A Arco & Flecha Distribuidora também rejeitou vínculos com irregularidades: “qualquer tentativa de associação a práticas ilícitas ou a organizações criminosas”, e disse estar “à disposição para colaborar com a Justiça e com as autoridades”.

A Assinco Informática e a Micro Ka Informática informaram que aguardam permissão para acessar os autos e que acreditam “não ser alvo da investigação”. Já a Gifi Comércio e a Nova SS Pães e Doces disseram que não tiveram acesso aos documentos e tentam entender o contexto em que seus nomes foram citados, afirmando cumprir “rigorosamente todas as obrigações assumidas nos contratos firmados com o poder público.”

Do lado das prefeituras, Barueri afirmou que os contratos foram firmados em “estrita observância” das regras, com procedimentos regulares, e declarou que não há decisão judicial para suspendê-los. Cotia ressaltou que o contrato com a Center Lopes foi assinado pela gestão anterior e informou que “acompanha os desdobramentos da Operação Falso Mercúrio e reafirma que está à disposição das autoridades competentes.” Osasco declarou que “não há como saber a origem das empresas que participam das licitações” e que, cumpridos os requisitos legais, não haveria como impedi-las de disputar certames; a prefeitura também disse aprovar a Operação Falso Mercúrio.

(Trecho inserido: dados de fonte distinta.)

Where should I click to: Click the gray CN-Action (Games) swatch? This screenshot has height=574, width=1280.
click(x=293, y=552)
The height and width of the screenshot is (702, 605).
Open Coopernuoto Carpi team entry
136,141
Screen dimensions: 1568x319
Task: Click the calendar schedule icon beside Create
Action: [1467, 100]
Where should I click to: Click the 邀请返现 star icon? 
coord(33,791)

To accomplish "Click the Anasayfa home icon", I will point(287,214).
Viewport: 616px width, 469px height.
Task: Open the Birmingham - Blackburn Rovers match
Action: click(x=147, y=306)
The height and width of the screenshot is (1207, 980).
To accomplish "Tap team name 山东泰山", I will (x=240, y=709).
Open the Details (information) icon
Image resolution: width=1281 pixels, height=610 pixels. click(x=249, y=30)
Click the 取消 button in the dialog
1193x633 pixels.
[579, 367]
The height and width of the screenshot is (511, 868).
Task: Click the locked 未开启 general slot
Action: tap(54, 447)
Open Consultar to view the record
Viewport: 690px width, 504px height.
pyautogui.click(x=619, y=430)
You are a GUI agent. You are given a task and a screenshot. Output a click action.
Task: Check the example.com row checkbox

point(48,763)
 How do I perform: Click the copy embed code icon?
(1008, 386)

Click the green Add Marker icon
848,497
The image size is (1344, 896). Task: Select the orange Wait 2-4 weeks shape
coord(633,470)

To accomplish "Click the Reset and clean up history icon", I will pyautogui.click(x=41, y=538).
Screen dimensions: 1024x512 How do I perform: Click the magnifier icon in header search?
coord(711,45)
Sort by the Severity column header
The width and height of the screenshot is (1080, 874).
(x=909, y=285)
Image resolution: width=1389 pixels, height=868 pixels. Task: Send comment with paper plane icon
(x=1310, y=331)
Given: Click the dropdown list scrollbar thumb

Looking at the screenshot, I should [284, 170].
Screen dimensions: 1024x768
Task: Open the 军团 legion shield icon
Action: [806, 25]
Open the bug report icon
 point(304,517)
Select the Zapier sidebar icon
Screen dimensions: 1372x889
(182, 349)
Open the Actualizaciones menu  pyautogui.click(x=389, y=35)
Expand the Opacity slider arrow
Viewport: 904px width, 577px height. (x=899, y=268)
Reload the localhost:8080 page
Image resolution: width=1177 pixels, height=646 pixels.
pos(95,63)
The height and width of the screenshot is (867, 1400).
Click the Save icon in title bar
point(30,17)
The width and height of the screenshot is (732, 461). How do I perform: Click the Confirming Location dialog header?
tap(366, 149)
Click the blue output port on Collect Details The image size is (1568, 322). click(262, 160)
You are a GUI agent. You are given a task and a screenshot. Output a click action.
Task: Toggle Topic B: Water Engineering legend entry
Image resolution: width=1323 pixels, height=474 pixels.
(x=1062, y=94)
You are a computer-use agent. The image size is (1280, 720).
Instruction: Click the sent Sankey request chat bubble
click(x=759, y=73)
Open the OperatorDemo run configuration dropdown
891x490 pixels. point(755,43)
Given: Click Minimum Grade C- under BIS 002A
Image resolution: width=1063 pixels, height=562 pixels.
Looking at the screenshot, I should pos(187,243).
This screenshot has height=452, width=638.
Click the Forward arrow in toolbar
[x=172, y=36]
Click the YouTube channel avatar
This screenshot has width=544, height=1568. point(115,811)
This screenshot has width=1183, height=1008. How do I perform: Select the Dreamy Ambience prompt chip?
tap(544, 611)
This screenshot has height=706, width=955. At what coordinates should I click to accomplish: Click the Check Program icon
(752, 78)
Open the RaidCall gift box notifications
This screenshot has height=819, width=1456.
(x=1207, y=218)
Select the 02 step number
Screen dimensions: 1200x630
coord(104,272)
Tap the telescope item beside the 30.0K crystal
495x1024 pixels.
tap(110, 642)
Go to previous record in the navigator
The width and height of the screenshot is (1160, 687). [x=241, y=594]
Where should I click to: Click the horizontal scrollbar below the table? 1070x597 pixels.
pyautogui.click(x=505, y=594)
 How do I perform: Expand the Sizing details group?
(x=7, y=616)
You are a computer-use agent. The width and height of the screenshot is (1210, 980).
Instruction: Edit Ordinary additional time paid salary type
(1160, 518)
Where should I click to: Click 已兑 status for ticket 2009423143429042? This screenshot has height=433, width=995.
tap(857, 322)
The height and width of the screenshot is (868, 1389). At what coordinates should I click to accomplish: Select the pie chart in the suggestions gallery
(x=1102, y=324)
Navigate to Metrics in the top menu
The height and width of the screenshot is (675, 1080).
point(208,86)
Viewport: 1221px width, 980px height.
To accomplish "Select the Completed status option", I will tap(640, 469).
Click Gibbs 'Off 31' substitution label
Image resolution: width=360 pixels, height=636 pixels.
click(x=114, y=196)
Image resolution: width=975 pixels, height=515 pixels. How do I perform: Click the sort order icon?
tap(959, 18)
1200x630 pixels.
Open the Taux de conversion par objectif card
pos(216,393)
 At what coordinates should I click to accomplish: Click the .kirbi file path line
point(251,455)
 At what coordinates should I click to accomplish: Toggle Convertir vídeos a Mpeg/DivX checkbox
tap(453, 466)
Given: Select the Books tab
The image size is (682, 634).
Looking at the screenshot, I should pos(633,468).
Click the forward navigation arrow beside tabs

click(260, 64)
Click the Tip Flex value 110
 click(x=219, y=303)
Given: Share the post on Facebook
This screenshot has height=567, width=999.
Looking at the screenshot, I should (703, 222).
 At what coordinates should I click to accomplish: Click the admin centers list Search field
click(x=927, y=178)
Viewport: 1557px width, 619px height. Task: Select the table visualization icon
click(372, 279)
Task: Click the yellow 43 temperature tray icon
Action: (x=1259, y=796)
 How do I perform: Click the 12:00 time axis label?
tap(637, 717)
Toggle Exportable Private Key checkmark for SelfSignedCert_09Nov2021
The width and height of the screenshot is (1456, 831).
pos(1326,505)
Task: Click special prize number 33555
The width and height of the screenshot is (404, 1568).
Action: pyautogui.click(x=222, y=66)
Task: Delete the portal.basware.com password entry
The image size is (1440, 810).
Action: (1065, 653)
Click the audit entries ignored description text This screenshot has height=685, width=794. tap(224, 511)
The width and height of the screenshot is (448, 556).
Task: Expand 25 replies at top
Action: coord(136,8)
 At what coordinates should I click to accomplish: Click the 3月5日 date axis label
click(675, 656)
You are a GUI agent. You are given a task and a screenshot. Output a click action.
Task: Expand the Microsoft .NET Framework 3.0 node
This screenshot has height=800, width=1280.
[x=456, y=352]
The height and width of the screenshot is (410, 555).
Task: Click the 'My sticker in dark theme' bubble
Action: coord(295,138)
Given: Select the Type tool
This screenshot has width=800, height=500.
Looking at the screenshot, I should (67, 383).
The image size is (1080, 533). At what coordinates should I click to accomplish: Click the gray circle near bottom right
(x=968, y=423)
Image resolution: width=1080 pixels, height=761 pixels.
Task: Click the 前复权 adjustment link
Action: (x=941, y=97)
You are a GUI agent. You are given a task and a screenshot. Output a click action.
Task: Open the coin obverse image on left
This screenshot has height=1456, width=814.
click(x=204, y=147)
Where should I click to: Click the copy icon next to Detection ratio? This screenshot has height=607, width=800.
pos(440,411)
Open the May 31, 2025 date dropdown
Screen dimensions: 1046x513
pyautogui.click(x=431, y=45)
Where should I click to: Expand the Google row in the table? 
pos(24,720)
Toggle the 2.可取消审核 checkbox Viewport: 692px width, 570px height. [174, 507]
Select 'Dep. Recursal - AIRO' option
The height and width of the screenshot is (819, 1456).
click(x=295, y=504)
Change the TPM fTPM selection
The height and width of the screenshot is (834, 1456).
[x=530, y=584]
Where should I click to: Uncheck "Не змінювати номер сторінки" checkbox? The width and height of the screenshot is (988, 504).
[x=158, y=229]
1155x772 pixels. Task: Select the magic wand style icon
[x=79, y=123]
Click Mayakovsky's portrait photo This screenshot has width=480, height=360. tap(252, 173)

As administrações de Embu das Artes, Santana de Parnaíba, Itapevi, Iracemápolis e Sorocaba afirmaram que os processos seguiram a lei e que os serviços foram prestados. Já Araçariguama, Mairiporã, Mauá, Pindamonhangaba, Pirapora do Bom Jesus e Poá não responderam aos contatos. As empresas Suzupaper Comércio de Papelaria e ASX Participações e Tecnologia não responderam. Os investigados Eduardo Lopes e Thiago Telles também foram procurados por email e não responderam.